Member of the Legislative Council
- In office 1929–1937
- Constituency: Western (European)

Personal details
- Born: 4 January 1882 Levuka, Fiji
- Died: 12 January 1963 (aged 81)
- Profession: Businessman

= John Percy Bayly =

Fijian businessman, politician and philanthropist

John Percival Bayly (4 January 1882 – 12 January 1963) was a Fijian businessman, politician and philanthropist.

==Biography==
Bayly was born in Levuka in 1882. He was educated at King's College in Auckland, before returning to Fiji to work for HM Customs. He resigned from HM Customs at the age of 18 when a policy for £1,000 taken out by his father matured, starting a business as a land agent, mostly buying land for cattle farms, and settled in Deuba. He started several new projects, including introducing rubber trees.

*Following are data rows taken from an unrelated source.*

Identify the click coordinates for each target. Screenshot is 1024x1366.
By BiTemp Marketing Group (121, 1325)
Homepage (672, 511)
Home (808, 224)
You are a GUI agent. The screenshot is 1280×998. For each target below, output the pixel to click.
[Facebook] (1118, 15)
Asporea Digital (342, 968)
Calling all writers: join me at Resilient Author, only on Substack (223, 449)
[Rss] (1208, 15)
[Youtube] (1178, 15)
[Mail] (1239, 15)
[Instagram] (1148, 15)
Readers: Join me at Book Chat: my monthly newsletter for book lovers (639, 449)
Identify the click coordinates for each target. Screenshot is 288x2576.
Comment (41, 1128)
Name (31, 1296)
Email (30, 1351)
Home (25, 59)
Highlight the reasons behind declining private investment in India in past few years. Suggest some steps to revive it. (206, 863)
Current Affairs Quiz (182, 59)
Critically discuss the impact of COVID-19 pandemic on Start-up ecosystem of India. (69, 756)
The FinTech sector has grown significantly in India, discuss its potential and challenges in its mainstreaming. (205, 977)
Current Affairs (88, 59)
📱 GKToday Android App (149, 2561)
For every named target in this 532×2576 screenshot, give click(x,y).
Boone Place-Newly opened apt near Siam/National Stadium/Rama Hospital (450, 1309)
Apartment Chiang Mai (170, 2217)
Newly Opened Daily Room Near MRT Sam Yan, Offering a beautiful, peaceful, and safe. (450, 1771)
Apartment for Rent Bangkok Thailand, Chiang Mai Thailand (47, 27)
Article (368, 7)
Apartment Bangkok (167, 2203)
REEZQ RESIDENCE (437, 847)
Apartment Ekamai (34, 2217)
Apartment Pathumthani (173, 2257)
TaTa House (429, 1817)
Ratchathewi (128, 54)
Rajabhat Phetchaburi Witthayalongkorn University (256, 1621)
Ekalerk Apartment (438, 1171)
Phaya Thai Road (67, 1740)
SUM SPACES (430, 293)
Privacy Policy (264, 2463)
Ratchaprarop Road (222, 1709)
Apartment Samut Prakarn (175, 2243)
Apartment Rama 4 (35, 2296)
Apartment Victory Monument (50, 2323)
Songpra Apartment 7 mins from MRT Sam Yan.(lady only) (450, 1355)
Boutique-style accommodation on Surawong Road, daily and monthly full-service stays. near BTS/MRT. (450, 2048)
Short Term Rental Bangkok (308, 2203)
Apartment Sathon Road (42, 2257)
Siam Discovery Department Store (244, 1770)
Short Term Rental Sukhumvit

Despite being the wealthiest man in Fiji, Bayly was known for his austere lifestyle, eschewing social life, never marrying and using boxes instead of tables and chairs at home. Having become a millionaire, he used his wealth to set up the J P Bayly Trust in 1954. The trust built a medical centre, the Bayly Clinic, which opened the same year. When he died in 1963, all his assets and land holdings were left to the trust.

===Political career===
Bayly contested the Western constituency in the 1920 Legislative Council elections, but was defeated by Charles Wimbledon Thomas. He did not run in 1923 or 1926, but returned to contest the Western seat again in the 1929 elections, beating Thomas by nine votes and the incumbent Percival William Faddy by 35. Bayly was subsequently returned unopposed in the 1932 elections.

Prior to the 1937 elections, the constituencies were redrawn and the number of elected Europeans reduced from three to six. Bayly contested the Northern and Western seat, but was beaten by Hugh Ragg, who had previously held the Northern seat. After sitting out the 1940 elections, Bayly again ran for the Northern and Western seat in the 1944 elections, but was defeated by Ragg. In the 1947 elections he was beaten by Maurice Scott, and subsequently did not run for election again.

Bayly was an advocate of opening the franchise to ethnic Fijians, who were not able to vote until 1963, and even travelled to the UK with Alport Barker at his own expense to make the case to British authorities.